:: Study material ::
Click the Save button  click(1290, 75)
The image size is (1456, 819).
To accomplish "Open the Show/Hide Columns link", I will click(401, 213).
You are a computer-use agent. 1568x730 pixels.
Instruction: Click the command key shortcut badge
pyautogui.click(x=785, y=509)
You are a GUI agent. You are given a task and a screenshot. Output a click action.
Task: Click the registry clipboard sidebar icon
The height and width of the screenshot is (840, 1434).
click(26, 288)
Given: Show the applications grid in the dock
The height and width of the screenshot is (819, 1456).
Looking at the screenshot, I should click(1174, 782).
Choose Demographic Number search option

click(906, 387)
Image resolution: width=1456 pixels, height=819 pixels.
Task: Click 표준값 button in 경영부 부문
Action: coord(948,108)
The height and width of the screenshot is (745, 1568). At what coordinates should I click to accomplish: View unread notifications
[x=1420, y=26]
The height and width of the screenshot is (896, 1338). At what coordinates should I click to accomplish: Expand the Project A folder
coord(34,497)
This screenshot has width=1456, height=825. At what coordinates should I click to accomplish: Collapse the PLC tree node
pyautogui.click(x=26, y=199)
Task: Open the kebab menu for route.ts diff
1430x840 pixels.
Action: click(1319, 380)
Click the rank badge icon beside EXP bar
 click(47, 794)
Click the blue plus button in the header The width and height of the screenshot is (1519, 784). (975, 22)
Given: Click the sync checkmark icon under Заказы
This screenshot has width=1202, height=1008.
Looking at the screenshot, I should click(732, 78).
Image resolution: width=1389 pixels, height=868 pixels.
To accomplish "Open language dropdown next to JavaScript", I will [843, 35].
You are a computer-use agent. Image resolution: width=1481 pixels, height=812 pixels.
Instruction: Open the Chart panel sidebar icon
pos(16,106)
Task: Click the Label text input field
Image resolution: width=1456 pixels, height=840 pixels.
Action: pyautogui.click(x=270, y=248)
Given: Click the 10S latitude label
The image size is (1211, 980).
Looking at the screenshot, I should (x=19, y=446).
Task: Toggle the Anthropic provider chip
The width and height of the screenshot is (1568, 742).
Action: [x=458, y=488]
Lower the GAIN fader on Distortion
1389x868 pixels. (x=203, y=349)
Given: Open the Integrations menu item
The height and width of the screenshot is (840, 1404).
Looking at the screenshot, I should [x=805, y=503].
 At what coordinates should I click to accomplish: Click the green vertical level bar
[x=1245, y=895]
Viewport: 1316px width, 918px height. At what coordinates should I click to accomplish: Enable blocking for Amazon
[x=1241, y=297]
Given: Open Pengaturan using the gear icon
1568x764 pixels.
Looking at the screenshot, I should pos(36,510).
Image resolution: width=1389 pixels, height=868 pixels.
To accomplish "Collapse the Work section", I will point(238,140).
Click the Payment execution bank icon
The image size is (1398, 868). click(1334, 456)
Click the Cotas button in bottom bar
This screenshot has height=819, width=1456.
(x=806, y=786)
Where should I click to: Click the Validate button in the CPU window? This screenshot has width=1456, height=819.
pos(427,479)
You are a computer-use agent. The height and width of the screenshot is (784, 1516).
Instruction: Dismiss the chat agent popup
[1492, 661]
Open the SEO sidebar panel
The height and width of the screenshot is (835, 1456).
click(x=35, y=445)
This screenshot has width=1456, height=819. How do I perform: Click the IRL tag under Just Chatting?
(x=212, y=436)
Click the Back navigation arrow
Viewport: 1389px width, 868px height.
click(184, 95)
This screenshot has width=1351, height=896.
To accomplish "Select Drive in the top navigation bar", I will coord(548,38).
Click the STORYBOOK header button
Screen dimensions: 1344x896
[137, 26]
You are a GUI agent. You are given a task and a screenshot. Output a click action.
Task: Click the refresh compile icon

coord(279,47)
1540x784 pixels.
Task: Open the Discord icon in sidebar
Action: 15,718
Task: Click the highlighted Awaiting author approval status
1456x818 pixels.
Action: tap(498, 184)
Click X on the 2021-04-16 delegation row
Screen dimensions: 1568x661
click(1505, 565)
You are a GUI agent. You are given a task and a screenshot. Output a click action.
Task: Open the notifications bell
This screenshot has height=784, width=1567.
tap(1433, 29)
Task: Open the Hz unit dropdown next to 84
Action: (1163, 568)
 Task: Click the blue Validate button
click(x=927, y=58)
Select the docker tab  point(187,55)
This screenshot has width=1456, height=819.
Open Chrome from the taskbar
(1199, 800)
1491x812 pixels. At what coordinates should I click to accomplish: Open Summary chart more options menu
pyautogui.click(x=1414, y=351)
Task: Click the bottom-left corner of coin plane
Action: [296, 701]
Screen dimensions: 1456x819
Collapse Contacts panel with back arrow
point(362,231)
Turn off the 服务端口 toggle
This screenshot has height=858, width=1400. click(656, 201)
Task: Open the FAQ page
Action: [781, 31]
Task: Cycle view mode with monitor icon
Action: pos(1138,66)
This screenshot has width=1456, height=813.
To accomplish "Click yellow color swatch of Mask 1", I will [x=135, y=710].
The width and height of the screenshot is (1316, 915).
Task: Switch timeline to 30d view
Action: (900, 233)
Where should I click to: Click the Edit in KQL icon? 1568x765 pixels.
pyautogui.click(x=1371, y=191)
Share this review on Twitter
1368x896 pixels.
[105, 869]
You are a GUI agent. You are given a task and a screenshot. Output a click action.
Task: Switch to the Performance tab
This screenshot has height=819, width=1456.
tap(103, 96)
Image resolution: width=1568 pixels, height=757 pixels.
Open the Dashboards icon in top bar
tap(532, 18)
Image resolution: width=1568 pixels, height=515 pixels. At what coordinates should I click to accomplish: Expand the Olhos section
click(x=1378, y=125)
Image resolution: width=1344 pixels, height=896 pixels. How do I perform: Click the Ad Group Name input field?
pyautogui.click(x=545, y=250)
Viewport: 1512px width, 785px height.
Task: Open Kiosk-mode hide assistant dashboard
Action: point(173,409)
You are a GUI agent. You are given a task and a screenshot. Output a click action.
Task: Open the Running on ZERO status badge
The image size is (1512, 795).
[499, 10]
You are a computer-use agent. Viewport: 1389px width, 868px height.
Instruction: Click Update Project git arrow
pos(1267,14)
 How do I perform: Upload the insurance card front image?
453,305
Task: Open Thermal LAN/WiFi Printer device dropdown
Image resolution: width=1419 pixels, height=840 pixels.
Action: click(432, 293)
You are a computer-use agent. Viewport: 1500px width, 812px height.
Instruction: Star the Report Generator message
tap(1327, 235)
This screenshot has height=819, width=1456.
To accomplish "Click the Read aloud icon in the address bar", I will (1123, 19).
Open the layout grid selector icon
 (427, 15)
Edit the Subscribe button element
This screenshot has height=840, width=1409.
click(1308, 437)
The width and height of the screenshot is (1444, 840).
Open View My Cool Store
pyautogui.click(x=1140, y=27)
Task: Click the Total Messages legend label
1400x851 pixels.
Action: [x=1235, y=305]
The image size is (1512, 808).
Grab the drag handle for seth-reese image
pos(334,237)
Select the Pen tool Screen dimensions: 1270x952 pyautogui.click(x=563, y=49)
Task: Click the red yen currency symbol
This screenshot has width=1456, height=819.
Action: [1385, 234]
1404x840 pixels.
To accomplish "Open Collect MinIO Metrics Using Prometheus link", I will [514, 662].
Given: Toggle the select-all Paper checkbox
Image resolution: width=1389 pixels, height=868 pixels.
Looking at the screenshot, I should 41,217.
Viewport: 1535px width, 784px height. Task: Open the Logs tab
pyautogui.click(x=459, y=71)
:::
Copy the data above. Keep each line exact.

Response:
Click the Save button  click(1290, 75)
The image size is (1456, 819).
To accomplish "Open the Show/Hide Columns link", I will click(401, 213).
You are a computer-use agent. 1568x730 pixels.
Instruction: Click the command key shortcut badge
pyautogui.click(x=785, y=509)
You are a GUI agent. You are given a task and a screenshot. Output a click action.
Task: Click the registry clipboard sidebar icon
The height and width of the screenshot is (840, 1434).
click(26, 288)
Given: Show the applications grid in the dock
The height and width of the screenshot is (819, 1456).
Looking at the screenshot, I should click(1174, 782).
Choose Demographic Number search option

click(906, 387)
Image resolution: width=1456 pixels, height=819 pixels.
Task: Click 표준값 button in 경영부 부문
Action: coord(948,108)
The height and width of the screenshot is (745, 1568). At what coordinates should I click to accomplish: View unread notifications
[x=1420, y=26]
The height and width of the screenshot is (896, 1338). At what coordinates should I click to accomplish: Expand the Project A folder
coord(34,497)
This screenshot has width=1456, height=825. At what coordinates should I click to accomplish: Collapse the PLC tree node
pyautogui.click(x=26, y=199)
Task: Open the kebab menu for route.ts diff
1430x840 pixels.
Action: click(1319, 380)
Click the rank badge icon beside EXP bar
 click(47, 794)
Click the blue plus button in the header The width and height of the screenshot is (1519, 784). (975, 22)
Given: Click the sync checkmark icon under Заказы
This screenshot has width=1202, height=1008.
Looking at the screenshot, I should click(732, 78).
Image resolution: width=1389 pixels, height=868 pixels.
To accomplish "Open language dropdown next to JavaScript", I will [843, 35].
You are a computer-use agent. Image resolution: width=1481 pixels, height=812 pixels.
Instruction: Open the Chart panel sidebar icon
pos(16,106)
Task: Click the Label text input field
Image resolution: width=1456 pixels, height=840 pixels.
Action: pyautogui.click(x=270, y=248)
Given: Click the 10S latitude label
The image size is (1211, 980).
Looking at the screenshot, I should (x=19, y=446).
Task: Toggle the Anthropic provider chip
The width and height of the screenshot is (1568, 742).
Action: [x=458, y=488]
Lower the GAIN fader on Distortion
1389x868 pixels. (x=203, y=349)
Given: Open the Integrations menu item
The height and width of the screenshot is (840, 1404).
Looking at the screenshot, I should [x=805, y=503].
 At what coordinates should I click to accomplish: Click the green vertical level bar
[x=1245, y=895]
Viewport: 1316px width, 918px height. At what coordinates should I click to accomplish: Enable blocking for Amazon
[x=1241, y=297]
Given: Open Pengaturan using the gear icon
1568x764 pixels.
Looking at the screenshot, I should pos(36,510).
Image resolution: width=1389 pixels, height=868 pixels.
To accomplish "Collapse the Work section", I will point(238,140).
Click the Payment execution bank icon
The image size is (1398, 868). click(1334, 456)
Click the Cotas button in bottom bar
This screenshot has height=819, width=1456.
(x=806, y=786)
Where should I click to: Click the Validate button in the CPU window? This screenshot has width=1456, height=819.
pos(427,479)
You are a computer-use agent. The height and width of the screenshot is (784, 1516).
Instruction: Dismiss the chat agent popup
[1492, 661]
Open the SEO sidebar panel
The height and width of the screenshot is (835, 1456).
click(x=35, y=445)
This screenshot has width=1456, height=819. How do I perform: Click the IRL tag under Just Chatting?
(x=212, y=436)
Click the Back navigation arrow
Viewport: 1389px width, 868px height.
click(184, 95)
This screenshot has width=1351, height=896.
To accomplish "Select Drive in the top navigation bar", I will coord(548,38).
Click the STORYBOOK header button
Screen dimensions: 1344x896
[137, 26]
You are a GUI agent. You are given a task and a screenshot. Output a click action.
Task: Click the refresh compile icon

coord(279,47)
1540x784 pixels.
Task: Open the Discord icon in sidebar
Action: 15,718
Task: Click the highlighted Awaiting author approval status
1456x818 pixels.
Action: tap(498, 184)
Click X on the 2021-04-16 delegation row
Screen dimensions: 1568x661
click(1505, 565)
You are a GUI agent. You are given a task and a screenshot. Output a click action.
Task: Open the notifications bell
This screenshot has height=784, width=1567.
tap(1433, 29)
Task: Open the Hz unit dropdown next to 84
Action: (1163, 568)
 Task: Click the blue Validate button
click(x=927, y=58)
Select the docker tab  point(187,55)
This screenshot has width=1456, height=819.
Open Chrome from the taskbar
(1199, 800)
1491x812 pixels. At what coordinates should I click to accomplish: Open Summary chart more options menu
pyautogui.click(x=1414, y=351)
Task: Click the bottom-left corner of coin plane
Action: [296, 701]
Screen dimensions: 1456x819
Collapse Contacts panel with back arrow
point(362,231)
Turn off the 服务端口 toggle
This screenshot has height=858, width=1400. click(656, 201)
Task: Open the FAQ page
Action: [781, 31]
Task: Cycle view mode with monitor icon
Action: pos(1138,66)
This screenshot has width=1456, height=813.
To accomplish "Click yellow color swatch of Mask 1", I will [x=135, y=710].
The width and height of the screenshot is (1316, 915).
Task: Switch timeline to 30d view
Action: (900, 233)
Where should I click to: Click the Edit in KQL icon? 1568x765 pixels.
pyautogui.click(x=1371, y=191)
Share this review on Twitter
1368x896 pixels.
[105, 869]
You are a GUI agent. You are given a task and a screenshot. Output a click action.
Task: Switch to the Performance tab
This screenshot has height=819, width=1456.
tap(103, 96)
Image resolution: width=1568 pixels, height=757 pixels.
Open the Dashboards icon in top bar
tap(532, 18)
Image resolution: width=1568 pixels, height=515 pixels. At what coordinates should I click to accomplish: Expand the Olhos section
click(x=1378, y=125)
Image resolution: width=1344 pixels, height=896 pixels. How do I perform: Click the Ad Group Name input field?
pyautogui.click(x=545, y=250)
Viewport: 1512px width, 785px height.
Task: Open Kiosk-mode hide assistant dashboard
Action: point(173,409)
You are a GUI agent. You are given a task and a screenshot. Output a click action.
Task: Open the Running on ZERO status badge
The image size is (1512, 795).
[499, 10]
You are a computer-use agent. Viewport: 1389px width, 868px height.
Instruction: Click Update Project git arrow
pos(1267,14)
 How do I perform: Upload the insurance card front image?
453,305
Task: Open Thermal LAN/WiFi Printer device dropdown
Image resolution: width=1419 pixels, height=840 pixels.
Action: click(432, 293)
You are a computer-use agent. Viewport: 1500px width, 812px height.
Instruction: Star the Report Generator message
tap(1327, 235)
This screenshot has height=819, width=1456.
To accomplish "Click the Read aloud icon in the address bar", I will (1123, 19).
Open the layout grid selector icon
 (427, 15)
Edit the Subscribe button element
This screenshot has height=840, width=1409.
click(1308, 437)
The width and height of the screenshot is (1444, 840).
Open View My Cool Store
pyautogui.click(x=1140, y=27)
Task: Click the Total Messages legend label
1400x851 pixels.
Action: [x=1235, y=305]
The image size is (1512, 808).
Grab the drag handle for seth-reese image
pos(334,237)
Select the Pen tool Screen dimensions: 1270x952 pyautogui.click(x=563, y=49)
Task: Click the red yen currency symbol
This screenshot has width=1456, height=819.
Action: [1385, 234]
1404x840 pixels.
To accomplish "Open Collect MinIO Metrics Using Prometheus link", I will [514, 662].
Given: Toggle the select-all Paper checkbox
Image resolution: width=1389 pixels, height=868 pixels.
Looking at the screenshot, I should 41,217.
Viewport: 1535px width, 784px height. Task: Open the Logs tab
pyautogui.click(x=459, y=71)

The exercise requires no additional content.